**Selected text**
And politically, there are three observations worth making about this state of affairs. The first is that despite the pallid performance of the Cameron-led government in actually tackling any of these abuses – as opposed to talking fluently about doing so – even some Tories are now becoming actively concerned that this bloated, finance-driven and heavily subsidised model of capitalism is bringing the whole idea of a free market into disrepute. This week, for example, David Cameron’s former adviser Steve Hilton, still a loyal Tory, was to be seen buzzing about London promoting his new book More Human, in which he denounces Britain’s pampered and overpaid elites, wonders why anyone really needs to be paid more than the £250,000 a year picked up by top civil servants, and characterises modern Britain as a decaying democracy where policy can be bought, and the genuine voice of the people is rarely heard.

Secondly, it’s becoming clear that it will be many years, at best, before we can look to the Labour Party for any sustained effort to mend this broken system. So far, the Labour “leadership” debate has consisted mainly of a grim series of post-Blairite clones repeating the mantra – factually false, if you look at the results – that Labour lost the election because it was too left-wing, was not business-friendly enough, and had not succeeded in banishing every hint of trade union influence from its affairs.

**Recorded information**

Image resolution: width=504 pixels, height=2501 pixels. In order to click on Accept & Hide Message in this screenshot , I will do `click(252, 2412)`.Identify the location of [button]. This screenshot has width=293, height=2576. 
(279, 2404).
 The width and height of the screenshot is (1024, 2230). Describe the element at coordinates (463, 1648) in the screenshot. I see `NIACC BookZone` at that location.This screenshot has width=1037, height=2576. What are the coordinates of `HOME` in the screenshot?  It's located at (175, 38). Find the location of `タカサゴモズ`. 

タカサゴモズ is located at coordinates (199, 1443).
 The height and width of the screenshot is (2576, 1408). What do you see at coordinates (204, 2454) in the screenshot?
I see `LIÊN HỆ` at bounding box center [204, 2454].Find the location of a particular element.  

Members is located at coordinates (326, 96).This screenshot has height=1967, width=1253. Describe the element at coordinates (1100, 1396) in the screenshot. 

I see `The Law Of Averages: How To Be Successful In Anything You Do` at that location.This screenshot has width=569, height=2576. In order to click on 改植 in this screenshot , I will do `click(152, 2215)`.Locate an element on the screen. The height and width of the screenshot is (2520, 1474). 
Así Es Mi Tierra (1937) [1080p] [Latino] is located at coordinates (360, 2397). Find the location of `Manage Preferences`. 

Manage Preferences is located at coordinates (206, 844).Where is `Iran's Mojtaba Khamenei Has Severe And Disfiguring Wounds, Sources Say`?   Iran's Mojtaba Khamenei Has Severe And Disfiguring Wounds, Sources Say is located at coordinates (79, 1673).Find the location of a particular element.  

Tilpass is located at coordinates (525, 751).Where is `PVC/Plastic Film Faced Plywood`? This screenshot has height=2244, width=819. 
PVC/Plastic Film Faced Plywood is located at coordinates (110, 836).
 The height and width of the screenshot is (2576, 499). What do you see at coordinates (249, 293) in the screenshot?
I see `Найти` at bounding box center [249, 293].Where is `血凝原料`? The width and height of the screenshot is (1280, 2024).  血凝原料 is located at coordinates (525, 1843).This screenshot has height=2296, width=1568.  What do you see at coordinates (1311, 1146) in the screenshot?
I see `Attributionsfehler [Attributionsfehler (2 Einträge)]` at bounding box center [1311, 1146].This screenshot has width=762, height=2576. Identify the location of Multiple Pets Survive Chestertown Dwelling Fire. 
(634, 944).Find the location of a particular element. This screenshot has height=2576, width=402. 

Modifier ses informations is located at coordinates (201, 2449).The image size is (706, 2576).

**Required tasks**
[1] According to the political commentary, what reasons does the Labour leadership mantra give for why Labour lost the election?
[2] Write the next part of the political commentary, picking up after its last sentence.
The listing has nothing to do with what comes next.

**Exercise results**
[1]
- It was too left-wing.
- It was not business-friendly enough.
- It had not succeeded in banishing every hint of trade union influence from its affairs.

[2]
What this strange generation of blank-eyed careerists fail to grasp, though, is that if their analysis is correct, then the Labour Party might as well shut up shop now. What Britain needs now – but seems unlikely to get – is an opposition party which forgets its traditional left-right paranoia, and simply begins to deal in reality; to expose the economic lies being told by the present government, to oppose cruel and unworkable social policy largely based on delusional headlines in the popular press, and, above all, to nail the myth that “there is no money”, at a time when we’re told the offshore coffers of the super-rich are awash with cash, just wandering the globe in search of high short-term “yield”. Which brings, us finally, to the 56, Scotland’s new SNP MPs, and the unexpectedly prominent role they may find themselves playing, as a centre-left Westminster opposition party in relatively good heart. It’s always unwise, of course, to overstate either the radicalism or the coherence of the SNP; the truth is, though, that, given the state of Westminster opposition politics now, the party will have little difficulty in looking both more radical and less confused than the post-defeat parliamentary Labour Party. Wiser Westminster observers will note that in demographic terms, the new SNP contingent represents exactly the kind of intake the Commons now desperately needs, ordinary active citizens pitched straight from the world of “real” jobs into the Commons chamber; and the resources they will now have available for research offer them a historic chance to deepen and sharpen their arguments, and to do a job of work not only for Scotland, but for tens of millions of non-Tories across Britain, in holding the Cameron government to account from a centre-left position.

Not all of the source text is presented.